[2010] 1 FLR 1197; [2009] EWHC 2635 (Fam)
23/09/2009
Barrister
Court
Family Division
Practice Areas
Summary
Where the court was seized of an application that involved its discretion and jurisdiction to determine the place of residence of the subject children, it was seized of rights of custody in respect of those children, with the result that the parents’ decision to remove them from their habitual residence in England was wrongful.
Facts
The applicant local authority sought a declaration that a decision by the respondent parents (B) to remove their children from their habitual residence in England was wrongful. The local authority had commenced care proceedings in respect of the children, who were living with their parents in England. B had failed to co-operate with the local authority or allow it to conduct assessments in respect of the children. On receipt of the local authority’s application for an interim order or a care order, the court clerk directed that it be transferred to the relevant county court and listed for hearing. On being served with the papers, B immediately removed the children to Ireland. Once traced, the children were placed in care by an Irish local authority. The English local authority issued abduction proceedings seeking the summary return of the children. However, that authority did not assert that it had rights of custody, but that rights of custody vested in the court. The Irish court requested, pursuant to the Hague Convention on the Civil Aspects of International Child Abduction 1980 art.15, a reasoned decision from the English court as to whether the parents’ removal of the children to Ireland had been wrongful.
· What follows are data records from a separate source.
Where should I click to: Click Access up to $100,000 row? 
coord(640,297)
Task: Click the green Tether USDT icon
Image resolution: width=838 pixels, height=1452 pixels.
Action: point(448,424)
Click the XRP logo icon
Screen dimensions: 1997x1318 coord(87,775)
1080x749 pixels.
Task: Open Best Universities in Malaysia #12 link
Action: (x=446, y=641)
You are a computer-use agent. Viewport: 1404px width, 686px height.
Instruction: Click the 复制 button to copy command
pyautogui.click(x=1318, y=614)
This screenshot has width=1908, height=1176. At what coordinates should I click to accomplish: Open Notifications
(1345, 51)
B submitted that (1) either physical custody or parental responsibility were necessary in order to engage rights of custody; (2) the proceedings had not been properly served on them.
Held
1) Neither physical custody of nor parental responsibility for a child necessarily conveyed the right to determine the child’s place of residence. Where the court was seized of an application that involved its discretion and jurisdiction to determine the place of residence of the subject children, it was seized of rights of custody in respect of those children, H (A Minor) (Abduction: Rights of Custody), Re (2000) 2 AC 291 HL applied. It followed that B’s decision to remove the children from their habitual residence in England was wrongful. (2) Whether or not the court documents which had been served upon the parents were defective in all or any of the respects alleged, they were ancillary to the process of the court in receiving and issuing the application, which had led to the court being seized of an application going to the issue of the custody of the children. In any event, the quasi-judicial acts of the court clerk vested the court with rights of custody since she had considered the matter and given directions for the future conduct of the proceedings, C (Child Abduction) (Unmarried Father: Rights of Custody), Re (2002) EWHC 2219 (Fam), (2003) 1 WLR 493 applied. (3) It followed that rights of custody in respect of the children had been vested in the English court at the time of their removal from their habitual residence in England, and that those rights of custody would have been exercised but for their removal. Consequently, the removal was wrongful, subject to any “exception” to summary return that B might successfully pursue.